The dynamic assembly, remodeling, and turnover of actin networks drives cellular processes
ranging from cell motility, endocytosis, and phagocytosis to cell division, cell and tissue
morphogenesis, and neuronal pathfinding. Here, we describe a new actin regulatory activity that changes understanding of how actin networks can be turned over. In a collaborative project with Bruce Goode’s lab, postdocs Shashank Shekhar and Greg Hoeprich used microfluidics-assisted total internal reflection fluorescence (TIRF) microscopy to show that mammalian twinfilin, an evolutionary conserved ADF/cofilin-homology protein, accelerates depolymerization at newly-assembled (ADP-P_i) but not older (ADP) actin filaments, even under assembly-promoting conditions (i.e., at G-actin concentrations above the critical concentration).
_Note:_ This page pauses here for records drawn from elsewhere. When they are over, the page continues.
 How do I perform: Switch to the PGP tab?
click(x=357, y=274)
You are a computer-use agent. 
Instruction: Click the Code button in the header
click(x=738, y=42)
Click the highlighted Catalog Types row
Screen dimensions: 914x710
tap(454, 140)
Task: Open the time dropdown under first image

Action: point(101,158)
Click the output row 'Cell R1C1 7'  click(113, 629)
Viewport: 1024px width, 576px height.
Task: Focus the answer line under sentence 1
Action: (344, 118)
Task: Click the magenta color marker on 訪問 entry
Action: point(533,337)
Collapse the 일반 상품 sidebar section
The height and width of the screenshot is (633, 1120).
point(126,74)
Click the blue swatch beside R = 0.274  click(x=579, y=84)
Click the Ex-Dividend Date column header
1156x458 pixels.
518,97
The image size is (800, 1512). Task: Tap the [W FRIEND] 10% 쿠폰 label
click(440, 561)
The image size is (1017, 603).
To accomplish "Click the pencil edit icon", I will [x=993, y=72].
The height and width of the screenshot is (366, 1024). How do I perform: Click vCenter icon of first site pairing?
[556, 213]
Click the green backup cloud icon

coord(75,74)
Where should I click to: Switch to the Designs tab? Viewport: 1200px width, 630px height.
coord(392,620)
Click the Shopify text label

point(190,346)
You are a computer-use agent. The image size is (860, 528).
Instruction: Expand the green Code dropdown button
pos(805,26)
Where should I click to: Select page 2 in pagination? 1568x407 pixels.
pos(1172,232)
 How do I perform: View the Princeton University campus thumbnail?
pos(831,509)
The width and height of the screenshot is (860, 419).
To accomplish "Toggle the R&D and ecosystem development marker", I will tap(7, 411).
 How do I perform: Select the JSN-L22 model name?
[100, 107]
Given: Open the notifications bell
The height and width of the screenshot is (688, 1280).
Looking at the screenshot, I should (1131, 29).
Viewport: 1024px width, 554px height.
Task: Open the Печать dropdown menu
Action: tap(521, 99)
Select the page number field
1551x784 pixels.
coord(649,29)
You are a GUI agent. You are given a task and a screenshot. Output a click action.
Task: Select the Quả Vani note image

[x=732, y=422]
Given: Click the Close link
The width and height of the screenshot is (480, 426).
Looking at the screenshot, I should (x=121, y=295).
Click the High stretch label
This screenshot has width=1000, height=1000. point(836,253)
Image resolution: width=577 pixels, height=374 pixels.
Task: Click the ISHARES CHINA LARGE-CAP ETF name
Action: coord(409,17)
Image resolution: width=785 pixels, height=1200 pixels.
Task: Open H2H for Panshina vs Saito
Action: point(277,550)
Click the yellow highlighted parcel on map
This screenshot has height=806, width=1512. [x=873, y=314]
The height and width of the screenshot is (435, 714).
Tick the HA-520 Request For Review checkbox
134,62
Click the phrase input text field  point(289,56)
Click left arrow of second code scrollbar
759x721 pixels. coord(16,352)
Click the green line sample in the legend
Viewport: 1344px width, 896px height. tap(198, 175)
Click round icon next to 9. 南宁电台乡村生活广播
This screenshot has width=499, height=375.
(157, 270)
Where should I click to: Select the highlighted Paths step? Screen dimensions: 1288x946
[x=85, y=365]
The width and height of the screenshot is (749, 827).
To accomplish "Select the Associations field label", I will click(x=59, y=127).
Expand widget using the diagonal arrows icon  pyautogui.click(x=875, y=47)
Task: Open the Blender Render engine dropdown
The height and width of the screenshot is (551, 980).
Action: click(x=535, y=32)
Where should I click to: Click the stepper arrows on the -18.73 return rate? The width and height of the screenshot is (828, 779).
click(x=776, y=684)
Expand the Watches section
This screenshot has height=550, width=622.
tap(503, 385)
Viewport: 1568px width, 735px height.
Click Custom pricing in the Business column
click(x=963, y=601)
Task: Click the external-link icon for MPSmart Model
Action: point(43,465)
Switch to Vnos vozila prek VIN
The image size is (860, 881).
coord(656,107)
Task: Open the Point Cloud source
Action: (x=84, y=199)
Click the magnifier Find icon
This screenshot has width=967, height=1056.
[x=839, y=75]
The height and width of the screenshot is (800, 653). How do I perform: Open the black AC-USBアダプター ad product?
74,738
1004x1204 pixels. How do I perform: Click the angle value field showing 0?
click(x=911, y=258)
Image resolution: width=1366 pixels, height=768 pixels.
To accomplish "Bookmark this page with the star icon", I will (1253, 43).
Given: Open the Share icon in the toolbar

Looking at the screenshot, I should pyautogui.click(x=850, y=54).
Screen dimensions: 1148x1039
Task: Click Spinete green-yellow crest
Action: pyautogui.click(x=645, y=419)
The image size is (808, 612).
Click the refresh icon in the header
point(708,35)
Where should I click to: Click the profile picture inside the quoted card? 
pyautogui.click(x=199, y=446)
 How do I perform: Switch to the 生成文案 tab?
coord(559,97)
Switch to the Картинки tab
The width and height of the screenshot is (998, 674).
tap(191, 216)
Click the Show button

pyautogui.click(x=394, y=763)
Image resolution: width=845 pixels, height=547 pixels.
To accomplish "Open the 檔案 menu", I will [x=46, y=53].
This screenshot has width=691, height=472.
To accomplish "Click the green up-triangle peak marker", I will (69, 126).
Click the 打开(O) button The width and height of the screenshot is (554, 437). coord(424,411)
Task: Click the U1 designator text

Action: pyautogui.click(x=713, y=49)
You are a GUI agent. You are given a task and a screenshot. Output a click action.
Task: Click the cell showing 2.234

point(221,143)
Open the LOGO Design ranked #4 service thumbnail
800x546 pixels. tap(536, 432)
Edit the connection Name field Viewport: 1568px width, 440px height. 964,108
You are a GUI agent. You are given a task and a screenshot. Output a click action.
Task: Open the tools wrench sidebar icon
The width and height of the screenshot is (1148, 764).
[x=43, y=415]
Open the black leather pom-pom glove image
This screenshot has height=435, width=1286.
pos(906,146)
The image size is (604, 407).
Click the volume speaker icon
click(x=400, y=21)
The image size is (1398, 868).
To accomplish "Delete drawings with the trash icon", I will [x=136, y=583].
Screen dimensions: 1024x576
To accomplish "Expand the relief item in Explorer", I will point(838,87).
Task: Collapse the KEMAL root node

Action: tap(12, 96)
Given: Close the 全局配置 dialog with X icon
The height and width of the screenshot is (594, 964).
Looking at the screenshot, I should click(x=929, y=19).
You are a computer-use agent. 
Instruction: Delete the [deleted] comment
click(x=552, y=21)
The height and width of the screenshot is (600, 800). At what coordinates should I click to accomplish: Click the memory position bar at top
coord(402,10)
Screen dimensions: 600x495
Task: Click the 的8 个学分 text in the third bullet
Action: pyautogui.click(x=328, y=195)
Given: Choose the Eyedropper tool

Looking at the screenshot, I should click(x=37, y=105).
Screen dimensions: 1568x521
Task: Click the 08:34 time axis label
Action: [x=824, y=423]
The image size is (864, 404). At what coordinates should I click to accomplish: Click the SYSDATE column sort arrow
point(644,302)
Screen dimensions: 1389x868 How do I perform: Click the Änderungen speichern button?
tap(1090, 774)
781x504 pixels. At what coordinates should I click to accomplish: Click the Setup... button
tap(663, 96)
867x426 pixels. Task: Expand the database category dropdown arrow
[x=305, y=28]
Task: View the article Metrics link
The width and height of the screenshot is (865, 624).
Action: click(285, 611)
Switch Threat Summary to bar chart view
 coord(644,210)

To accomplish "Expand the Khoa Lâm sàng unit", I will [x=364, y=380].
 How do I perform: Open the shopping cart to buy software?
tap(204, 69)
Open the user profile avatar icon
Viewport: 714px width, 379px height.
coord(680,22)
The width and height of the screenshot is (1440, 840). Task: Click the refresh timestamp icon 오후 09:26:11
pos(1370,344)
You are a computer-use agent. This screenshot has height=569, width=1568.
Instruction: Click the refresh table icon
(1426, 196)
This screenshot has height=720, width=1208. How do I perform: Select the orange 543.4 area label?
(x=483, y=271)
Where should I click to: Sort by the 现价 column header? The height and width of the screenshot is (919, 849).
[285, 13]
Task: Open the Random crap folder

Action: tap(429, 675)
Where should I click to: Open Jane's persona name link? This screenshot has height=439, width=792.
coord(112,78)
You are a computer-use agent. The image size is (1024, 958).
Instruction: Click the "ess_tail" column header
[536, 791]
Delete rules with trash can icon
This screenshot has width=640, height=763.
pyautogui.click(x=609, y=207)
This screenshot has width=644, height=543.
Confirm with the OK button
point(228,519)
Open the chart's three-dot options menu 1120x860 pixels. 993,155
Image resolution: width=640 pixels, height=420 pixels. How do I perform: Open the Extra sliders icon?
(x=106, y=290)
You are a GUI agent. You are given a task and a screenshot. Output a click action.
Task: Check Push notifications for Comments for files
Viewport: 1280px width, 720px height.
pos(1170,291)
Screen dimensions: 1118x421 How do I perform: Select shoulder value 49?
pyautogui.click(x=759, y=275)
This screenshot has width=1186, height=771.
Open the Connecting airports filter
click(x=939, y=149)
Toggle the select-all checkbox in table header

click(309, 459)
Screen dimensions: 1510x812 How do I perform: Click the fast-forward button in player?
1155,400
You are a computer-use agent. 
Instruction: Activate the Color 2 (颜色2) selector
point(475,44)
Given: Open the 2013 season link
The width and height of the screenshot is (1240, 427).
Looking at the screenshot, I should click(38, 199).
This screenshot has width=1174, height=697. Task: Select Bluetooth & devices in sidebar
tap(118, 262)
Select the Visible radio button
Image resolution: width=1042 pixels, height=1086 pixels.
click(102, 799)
Our data suggest that twinfilin molecules interact processively with the barbed end of the filament as it shrinks, blocking ATP-actin subunit addition while allowing ADP-P_i subunit dissociation. These novel activities of twinfilin reveal that cells have machinery that can bypass the normal filament aging process and induce the depolymerization of barbed ends as needed. These results may explain known genetic interactions between twinfilin and cofilin, and localization of twinfilin to the tips of filopodia and stereocilia, where actin filament barbed ends are clustered.